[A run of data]

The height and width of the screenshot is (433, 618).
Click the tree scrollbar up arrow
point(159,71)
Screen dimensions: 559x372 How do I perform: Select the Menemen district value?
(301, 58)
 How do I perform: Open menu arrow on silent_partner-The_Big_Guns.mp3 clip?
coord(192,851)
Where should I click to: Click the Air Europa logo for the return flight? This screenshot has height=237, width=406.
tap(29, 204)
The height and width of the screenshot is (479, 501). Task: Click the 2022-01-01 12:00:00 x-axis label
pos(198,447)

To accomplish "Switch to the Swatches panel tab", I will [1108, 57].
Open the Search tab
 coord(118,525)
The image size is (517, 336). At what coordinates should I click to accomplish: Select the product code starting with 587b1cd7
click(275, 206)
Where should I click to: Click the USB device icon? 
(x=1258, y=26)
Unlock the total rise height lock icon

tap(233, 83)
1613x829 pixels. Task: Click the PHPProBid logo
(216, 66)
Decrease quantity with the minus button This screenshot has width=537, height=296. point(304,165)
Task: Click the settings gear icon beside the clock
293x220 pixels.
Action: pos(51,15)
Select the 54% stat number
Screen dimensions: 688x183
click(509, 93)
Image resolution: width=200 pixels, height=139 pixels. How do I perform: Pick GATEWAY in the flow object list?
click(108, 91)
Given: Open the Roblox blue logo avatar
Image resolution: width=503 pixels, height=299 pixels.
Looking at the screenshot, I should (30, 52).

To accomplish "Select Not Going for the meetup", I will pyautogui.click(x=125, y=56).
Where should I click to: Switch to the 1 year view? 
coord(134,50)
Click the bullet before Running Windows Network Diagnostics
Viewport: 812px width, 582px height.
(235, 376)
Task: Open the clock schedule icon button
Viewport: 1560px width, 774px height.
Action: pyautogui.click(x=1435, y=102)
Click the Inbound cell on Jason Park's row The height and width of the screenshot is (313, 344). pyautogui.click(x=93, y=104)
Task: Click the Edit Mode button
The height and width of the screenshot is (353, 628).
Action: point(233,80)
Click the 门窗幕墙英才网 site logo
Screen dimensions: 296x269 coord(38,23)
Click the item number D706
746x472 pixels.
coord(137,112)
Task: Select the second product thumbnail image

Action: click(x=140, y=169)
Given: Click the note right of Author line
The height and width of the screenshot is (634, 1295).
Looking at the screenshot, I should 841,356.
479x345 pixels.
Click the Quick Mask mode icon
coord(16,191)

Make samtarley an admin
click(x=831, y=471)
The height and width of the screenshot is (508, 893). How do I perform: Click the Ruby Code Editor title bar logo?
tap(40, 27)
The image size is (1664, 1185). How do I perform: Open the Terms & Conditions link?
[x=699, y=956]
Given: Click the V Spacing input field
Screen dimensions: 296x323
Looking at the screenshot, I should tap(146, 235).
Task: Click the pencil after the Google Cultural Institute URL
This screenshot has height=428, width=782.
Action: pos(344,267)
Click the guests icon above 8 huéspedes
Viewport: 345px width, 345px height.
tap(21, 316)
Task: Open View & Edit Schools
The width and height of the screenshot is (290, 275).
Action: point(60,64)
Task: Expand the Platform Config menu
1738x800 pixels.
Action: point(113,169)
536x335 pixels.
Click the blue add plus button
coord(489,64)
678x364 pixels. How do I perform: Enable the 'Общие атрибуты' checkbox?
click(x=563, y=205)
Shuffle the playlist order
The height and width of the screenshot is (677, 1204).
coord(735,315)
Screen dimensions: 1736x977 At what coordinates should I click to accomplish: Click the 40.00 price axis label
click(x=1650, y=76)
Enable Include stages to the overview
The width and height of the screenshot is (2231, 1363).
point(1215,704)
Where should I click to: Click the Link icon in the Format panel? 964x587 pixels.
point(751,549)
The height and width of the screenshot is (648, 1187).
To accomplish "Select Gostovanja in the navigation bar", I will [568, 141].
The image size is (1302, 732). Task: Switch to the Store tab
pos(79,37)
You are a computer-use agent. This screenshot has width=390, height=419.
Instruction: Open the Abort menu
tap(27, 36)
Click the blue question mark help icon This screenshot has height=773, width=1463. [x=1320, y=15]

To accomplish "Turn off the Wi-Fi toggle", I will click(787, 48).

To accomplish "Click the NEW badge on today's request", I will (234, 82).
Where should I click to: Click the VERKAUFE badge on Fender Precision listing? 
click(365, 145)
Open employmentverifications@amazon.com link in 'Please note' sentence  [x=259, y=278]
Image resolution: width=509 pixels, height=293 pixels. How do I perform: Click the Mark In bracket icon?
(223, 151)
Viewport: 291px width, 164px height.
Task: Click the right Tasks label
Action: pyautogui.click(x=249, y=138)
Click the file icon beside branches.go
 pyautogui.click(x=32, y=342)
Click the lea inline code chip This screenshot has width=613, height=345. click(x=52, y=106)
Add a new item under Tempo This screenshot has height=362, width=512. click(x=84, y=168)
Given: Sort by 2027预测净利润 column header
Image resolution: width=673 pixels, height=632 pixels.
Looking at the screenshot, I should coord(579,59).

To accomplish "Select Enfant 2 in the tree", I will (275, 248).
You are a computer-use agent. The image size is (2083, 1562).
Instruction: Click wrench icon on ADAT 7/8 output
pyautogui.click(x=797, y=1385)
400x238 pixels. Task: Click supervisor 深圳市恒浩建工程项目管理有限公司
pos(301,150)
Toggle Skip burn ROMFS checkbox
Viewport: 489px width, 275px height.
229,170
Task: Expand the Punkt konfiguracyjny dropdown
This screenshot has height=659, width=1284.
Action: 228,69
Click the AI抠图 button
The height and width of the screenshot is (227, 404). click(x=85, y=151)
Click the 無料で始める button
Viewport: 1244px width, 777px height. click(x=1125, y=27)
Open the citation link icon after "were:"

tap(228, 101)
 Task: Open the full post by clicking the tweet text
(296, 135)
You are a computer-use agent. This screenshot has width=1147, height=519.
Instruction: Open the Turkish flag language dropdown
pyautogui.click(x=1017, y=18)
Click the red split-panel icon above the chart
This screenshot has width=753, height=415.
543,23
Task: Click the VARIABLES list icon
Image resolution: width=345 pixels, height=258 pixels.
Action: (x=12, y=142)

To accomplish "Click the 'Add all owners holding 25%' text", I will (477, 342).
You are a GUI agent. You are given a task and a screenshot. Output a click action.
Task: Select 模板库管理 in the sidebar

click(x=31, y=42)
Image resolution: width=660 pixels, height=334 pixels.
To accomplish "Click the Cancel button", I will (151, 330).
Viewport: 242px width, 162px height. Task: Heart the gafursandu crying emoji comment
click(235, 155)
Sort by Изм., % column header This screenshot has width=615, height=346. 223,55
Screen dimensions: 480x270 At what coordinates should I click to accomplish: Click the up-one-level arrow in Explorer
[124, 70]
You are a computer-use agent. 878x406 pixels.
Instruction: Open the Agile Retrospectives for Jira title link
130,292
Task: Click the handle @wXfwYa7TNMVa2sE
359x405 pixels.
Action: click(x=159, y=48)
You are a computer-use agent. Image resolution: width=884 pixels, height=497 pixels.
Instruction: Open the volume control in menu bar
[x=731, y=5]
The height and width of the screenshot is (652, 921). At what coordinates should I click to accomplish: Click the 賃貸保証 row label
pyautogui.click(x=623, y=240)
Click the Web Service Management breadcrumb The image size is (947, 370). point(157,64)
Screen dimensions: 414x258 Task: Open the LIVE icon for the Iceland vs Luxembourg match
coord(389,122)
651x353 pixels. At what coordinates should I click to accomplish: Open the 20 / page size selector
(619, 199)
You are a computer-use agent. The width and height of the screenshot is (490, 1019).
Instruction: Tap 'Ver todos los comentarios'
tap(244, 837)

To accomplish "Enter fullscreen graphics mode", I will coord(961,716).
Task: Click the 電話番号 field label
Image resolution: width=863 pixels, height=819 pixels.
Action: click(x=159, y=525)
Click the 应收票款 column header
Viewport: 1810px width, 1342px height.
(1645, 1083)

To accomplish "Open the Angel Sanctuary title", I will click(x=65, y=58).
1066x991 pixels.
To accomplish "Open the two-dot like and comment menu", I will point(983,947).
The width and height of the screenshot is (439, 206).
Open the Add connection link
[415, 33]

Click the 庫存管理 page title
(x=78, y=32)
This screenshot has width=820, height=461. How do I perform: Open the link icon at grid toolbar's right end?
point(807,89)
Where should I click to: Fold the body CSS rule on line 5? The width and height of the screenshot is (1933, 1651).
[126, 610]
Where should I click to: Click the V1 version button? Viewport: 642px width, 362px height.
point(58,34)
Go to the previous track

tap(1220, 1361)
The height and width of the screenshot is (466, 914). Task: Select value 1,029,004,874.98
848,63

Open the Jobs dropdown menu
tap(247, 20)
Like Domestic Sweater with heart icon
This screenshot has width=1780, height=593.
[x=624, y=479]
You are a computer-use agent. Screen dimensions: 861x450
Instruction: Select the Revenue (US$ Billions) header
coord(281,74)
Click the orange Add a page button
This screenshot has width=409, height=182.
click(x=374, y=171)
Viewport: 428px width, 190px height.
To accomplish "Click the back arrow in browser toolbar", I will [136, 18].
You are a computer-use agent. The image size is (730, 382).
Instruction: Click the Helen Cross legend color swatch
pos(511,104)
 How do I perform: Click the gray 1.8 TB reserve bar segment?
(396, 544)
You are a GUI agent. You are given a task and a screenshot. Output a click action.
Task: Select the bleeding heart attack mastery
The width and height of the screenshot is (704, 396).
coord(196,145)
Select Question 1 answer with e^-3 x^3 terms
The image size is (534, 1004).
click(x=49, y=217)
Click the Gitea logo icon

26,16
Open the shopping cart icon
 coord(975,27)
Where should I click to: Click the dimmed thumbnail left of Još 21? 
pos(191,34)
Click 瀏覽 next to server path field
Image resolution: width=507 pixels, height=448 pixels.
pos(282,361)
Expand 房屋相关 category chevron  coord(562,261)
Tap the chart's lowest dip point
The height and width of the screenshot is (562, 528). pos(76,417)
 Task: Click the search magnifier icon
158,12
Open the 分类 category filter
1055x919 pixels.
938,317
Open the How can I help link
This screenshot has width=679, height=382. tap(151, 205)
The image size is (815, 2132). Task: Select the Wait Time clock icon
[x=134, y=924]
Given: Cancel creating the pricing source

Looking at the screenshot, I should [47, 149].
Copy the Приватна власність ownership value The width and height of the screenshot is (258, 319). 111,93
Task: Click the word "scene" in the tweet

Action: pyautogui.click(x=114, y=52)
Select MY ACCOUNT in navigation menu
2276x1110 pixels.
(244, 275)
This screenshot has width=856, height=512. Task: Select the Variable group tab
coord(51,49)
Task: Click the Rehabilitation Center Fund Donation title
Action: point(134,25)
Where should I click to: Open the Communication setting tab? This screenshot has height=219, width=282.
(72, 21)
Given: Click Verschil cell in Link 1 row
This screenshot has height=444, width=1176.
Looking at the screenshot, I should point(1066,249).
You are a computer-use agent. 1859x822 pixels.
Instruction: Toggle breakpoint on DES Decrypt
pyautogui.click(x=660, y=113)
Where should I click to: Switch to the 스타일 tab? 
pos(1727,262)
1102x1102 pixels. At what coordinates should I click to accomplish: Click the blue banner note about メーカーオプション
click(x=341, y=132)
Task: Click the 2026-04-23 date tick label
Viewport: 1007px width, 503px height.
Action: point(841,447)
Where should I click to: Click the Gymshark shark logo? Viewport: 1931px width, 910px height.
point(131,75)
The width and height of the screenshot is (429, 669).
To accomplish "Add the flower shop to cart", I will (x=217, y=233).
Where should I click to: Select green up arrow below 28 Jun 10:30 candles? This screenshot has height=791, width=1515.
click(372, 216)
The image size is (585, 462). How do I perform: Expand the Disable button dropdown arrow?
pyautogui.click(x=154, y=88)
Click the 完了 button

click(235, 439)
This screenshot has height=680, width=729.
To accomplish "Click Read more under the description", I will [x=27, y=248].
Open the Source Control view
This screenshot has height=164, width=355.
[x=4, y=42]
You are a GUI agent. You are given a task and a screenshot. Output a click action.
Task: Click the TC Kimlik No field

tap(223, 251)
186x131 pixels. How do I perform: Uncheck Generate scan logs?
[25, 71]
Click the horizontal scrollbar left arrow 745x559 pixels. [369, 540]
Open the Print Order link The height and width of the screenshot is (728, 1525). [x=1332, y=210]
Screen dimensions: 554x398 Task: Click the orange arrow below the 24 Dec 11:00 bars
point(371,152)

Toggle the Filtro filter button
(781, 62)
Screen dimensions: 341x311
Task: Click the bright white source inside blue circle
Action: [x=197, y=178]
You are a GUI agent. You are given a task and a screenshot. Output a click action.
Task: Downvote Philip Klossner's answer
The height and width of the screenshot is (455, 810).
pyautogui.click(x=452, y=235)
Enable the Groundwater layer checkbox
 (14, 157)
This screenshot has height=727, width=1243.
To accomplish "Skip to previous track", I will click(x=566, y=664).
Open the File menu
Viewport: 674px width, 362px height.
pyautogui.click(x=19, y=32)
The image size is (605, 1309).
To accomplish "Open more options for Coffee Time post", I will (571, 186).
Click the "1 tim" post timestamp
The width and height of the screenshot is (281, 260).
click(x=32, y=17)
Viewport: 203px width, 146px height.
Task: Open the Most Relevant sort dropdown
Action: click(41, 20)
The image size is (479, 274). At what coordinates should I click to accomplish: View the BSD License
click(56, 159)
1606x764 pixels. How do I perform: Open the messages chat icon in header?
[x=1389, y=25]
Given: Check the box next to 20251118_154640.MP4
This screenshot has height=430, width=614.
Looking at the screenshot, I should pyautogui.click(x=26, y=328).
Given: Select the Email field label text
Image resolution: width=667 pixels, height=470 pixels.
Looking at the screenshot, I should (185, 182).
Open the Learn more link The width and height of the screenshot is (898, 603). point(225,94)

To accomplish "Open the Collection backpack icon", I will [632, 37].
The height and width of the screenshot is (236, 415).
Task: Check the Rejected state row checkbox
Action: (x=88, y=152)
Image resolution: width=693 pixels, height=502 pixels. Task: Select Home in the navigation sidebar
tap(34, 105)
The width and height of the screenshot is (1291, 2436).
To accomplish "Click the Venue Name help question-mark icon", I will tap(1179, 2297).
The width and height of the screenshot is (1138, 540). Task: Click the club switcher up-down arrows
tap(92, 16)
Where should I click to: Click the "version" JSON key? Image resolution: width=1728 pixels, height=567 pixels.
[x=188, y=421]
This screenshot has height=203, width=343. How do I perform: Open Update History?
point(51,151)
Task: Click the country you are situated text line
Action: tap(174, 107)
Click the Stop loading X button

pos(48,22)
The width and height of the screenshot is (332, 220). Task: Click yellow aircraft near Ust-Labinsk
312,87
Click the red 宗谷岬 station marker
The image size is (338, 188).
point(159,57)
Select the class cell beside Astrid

### WHAT IS NEEDED
Reproduce the data verbatim from its first line up to and including the line with "coord(192,851)".

### RESPONSE TO THE EXERCISE
The height and width of the screenshot is (433, 618).
Click the tree scrollbar up arrow
point(159,71)
Screen dimensions: 559x372 How do I perform: Select the Menemen district value?
(301, 58)
 How do I perform: Open menu arrow on silent_partner-The_Big_Guns.mp3 clip?
coord(192,851)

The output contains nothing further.